Objective: Interferon-β (IFN-β) has been shown to reduce relapse rates in multiple sclerosis; however, the clinical response appears to vary among individuals. Can early MRI be used to identify those patients who have a poor response to treatment?

Methods: A systematic review of studies examining differential treatment response and clinical endpoints in groups defined as responders or nonresponders to IFN-β was performed. Meta-analytic techniques were used to combine study results where appropriate.

Results: Patients with MRI evidence of poor response to IFN-β treatment as defined by either ≥2 new hyperintense T2 lesions or new gadolinium-enhancing lesions had significantly increased risk of both future relapses and progression as defined by the Expanded Disability Status Scale. There appeared to be an increased risk of poor outcomes 16 years after treatment initiation in those with an initial poor response to treatment. Previous evidence has shown this not to be the case in placebo arms of clinical trials.

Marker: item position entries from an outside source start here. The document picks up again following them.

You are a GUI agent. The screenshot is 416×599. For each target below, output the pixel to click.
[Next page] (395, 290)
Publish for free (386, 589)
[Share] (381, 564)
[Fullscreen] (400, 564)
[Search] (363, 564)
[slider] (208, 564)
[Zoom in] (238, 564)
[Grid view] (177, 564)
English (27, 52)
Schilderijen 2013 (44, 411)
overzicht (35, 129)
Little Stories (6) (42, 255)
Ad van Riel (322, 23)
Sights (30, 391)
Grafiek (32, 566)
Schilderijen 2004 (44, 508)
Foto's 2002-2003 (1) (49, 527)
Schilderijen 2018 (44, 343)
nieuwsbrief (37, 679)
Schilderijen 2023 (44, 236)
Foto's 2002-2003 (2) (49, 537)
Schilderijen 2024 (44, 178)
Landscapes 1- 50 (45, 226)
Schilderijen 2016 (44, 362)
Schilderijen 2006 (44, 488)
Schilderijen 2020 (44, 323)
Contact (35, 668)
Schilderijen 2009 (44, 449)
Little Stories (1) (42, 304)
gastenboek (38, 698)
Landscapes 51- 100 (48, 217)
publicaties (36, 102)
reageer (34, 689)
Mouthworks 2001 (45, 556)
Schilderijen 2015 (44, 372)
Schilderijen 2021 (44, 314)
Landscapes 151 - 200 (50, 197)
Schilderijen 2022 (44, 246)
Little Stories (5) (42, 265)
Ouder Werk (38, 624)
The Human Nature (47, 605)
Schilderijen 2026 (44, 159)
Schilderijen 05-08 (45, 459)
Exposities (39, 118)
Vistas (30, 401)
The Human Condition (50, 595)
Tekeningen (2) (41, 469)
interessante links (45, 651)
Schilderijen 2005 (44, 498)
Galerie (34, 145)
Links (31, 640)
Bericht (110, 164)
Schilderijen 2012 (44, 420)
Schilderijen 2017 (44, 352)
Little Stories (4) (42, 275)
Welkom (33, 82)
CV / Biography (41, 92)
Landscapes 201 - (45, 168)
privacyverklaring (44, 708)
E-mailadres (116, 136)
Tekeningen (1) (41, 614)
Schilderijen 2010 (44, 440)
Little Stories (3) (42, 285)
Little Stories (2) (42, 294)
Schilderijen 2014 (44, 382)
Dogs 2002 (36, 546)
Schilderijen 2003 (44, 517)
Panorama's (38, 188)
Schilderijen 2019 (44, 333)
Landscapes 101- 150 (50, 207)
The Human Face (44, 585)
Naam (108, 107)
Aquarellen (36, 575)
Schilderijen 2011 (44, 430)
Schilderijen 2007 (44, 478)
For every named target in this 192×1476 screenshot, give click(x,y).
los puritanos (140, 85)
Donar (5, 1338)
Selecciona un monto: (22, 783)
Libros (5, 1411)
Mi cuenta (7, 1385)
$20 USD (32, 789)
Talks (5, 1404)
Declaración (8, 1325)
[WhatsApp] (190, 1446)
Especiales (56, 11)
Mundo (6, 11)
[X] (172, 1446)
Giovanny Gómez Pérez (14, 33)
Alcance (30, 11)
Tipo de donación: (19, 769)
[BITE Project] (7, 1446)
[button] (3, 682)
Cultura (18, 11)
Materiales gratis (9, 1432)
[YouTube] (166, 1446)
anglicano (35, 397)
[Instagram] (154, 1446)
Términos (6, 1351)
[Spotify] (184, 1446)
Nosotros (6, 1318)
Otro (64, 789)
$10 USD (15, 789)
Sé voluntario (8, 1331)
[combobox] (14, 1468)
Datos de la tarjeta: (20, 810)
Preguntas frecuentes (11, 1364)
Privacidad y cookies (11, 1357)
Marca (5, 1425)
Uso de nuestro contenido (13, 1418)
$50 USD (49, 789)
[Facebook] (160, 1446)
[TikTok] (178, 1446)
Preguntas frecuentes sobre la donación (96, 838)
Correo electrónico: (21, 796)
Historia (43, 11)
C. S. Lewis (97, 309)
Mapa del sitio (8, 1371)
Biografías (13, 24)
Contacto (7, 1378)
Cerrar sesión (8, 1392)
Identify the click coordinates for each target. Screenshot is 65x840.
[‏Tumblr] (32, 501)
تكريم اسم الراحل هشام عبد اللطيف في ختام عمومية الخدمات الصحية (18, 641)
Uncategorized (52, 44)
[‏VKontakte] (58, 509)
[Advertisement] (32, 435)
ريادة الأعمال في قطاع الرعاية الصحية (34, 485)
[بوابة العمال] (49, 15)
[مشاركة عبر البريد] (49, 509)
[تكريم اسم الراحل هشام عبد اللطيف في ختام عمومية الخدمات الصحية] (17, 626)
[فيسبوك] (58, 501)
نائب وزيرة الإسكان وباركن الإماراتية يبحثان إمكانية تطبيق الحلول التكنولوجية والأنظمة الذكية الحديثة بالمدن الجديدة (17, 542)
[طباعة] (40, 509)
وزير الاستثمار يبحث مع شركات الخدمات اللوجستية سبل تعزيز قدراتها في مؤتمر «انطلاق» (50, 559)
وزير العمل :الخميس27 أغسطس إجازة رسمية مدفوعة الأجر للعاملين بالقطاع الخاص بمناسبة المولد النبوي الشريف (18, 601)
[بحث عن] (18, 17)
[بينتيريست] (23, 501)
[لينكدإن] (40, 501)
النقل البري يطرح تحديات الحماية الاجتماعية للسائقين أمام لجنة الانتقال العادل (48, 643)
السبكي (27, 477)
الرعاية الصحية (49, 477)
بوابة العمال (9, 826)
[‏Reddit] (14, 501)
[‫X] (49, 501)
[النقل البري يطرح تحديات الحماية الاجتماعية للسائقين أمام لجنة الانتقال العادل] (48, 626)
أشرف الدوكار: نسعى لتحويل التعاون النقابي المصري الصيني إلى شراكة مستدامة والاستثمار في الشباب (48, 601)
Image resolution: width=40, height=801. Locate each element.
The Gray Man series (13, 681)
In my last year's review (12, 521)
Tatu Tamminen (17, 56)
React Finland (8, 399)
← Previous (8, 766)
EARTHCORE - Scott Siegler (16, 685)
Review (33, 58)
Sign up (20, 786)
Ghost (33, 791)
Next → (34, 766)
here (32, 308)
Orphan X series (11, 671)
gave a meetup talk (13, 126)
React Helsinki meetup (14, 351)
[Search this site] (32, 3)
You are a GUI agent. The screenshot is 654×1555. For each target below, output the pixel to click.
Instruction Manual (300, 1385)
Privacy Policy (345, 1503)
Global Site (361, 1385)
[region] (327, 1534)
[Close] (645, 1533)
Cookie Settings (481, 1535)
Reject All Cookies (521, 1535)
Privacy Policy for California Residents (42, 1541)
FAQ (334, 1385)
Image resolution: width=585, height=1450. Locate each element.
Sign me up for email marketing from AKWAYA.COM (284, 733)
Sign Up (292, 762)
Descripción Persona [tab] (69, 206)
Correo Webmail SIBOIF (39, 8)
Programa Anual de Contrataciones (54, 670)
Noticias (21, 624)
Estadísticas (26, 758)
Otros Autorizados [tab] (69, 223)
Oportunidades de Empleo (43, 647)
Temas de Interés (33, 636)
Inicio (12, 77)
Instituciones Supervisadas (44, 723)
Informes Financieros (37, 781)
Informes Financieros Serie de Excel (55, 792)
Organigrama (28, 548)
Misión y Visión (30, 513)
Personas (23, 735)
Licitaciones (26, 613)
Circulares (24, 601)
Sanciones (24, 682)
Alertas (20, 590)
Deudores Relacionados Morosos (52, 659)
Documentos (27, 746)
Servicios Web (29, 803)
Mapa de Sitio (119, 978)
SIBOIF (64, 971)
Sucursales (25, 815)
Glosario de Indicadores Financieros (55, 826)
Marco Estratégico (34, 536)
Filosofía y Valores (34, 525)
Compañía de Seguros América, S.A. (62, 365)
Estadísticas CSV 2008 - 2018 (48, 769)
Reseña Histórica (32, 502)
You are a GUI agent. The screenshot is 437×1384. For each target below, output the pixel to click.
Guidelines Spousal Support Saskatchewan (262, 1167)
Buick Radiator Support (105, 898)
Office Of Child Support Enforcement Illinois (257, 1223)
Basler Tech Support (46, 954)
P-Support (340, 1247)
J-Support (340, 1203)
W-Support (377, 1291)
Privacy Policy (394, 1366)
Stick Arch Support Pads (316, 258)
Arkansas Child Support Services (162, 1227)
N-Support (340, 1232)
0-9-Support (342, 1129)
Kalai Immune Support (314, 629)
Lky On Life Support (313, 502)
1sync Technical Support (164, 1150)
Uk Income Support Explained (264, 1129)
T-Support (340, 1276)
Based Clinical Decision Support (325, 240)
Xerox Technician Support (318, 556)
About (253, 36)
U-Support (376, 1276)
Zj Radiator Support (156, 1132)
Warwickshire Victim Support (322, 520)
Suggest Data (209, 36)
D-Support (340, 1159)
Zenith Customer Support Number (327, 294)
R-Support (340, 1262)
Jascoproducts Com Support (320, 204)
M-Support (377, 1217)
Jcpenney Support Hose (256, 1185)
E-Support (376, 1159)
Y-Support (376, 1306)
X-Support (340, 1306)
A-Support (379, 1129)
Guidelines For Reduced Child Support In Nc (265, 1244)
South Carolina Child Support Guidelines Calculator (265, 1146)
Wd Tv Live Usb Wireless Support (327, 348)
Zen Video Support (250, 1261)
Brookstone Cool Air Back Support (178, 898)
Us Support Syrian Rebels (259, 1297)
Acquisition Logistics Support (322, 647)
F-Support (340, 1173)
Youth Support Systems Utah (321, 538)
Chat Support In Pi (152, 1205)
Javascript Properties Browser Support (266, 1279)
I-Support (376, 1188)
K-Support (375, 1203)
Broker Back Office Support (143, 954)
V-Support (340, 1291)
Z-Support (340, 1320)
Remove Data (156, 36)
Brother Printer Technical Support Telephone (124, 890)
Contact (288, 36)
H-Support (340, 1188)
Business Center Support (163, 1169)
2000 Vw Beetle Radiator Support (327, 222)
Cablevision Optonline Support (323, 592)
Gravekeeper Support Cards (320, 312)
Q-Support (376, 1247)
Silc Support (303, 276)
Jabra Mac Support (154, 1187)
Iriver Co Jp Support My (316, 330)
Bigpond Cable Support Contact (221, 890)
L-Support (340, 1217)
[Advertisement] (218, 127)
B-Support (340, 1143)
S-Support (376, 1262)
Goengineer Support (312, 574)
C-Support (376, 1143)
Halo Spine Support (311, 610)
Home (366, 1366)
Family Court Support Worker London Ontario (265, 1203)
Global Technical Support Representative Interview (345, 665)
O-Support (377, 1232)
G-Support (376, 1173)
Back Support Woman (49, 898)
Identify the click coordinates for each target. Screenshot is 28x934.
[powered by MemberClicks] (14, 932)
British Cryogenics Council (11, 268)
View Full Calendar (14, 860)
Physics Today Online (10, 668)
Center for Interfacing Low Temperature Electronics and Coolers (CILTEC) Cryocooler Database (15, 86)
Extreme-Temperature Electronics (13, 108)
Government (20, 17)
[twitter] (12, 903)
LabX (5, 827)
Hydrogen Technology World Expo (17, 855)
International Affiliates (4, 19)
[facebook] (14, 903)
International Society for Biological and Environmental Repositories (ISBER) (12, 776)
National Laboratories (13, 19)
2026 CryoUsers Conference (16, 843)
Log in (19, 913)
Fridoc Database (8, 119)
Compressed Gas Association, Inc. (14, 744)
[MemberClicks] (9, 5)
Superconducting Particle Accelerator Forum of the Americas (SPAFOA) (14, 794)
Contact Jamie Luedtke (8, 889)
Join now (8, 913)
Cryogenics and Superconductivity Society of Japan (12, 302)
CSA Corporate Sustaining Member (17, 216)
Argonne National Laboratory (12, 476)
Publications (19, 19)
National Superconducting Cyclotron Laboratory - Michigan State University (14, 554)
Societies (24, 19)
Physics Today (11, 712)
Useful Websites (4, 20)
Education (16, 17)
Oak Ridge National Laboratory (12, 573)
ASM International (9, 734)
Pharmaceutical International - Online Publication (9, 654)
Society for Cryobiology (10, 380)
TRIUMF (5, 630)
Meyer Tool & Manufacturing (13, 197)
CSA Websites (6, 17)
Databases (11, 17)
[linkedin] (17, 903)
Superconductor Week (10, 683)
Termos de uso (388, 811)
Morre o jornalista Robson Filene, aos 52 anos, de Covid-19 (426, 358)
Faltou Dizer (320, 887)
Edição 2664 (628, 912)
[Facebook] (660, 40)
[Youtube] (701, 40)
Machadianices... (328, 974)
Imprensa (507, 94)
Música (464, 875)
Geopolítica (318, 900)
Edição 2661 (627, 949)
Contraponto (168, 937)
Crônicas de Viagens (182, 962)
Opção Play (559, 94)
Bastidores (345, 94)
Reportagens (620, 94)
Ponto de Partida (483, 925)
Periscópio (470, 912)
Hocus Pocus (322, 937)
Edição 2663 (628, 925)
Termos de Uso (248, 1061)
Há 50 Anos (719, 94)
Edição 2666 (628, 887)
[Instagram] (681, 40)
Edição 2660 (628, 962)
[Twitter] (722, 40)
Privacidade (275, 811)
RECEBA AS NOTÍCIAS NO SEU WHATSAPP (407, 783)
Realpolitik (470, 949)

Conclusions: For those patients starting IFN-β, early MRI, within 6 to 24 months after starting treatment, has the potential to provide important information when counseling patients about the likelihood of future treatment failure. This can inform treatment decisions before clinical relapses or disease progression.

Figure 1. Pooled analysis of those with ≥1 new T2 lesion at 1 year

Pooled analysis of those studies examining the odds ratio of those with ≥1 new T2 lesion on MRI at 1 year demonstrating Expanded Disability Status Scale progression at 2 years. CI = confidence interval.

Figure 2. Pooled analysis of those with ≥1 gadolinium-enhancing lesion

Pooled analysis of those studies examining the odds ratio of those with ≥1 gadolinium-enhancing lesion demonstrating ≥2 relapses in 5 years. CI = confidence interval.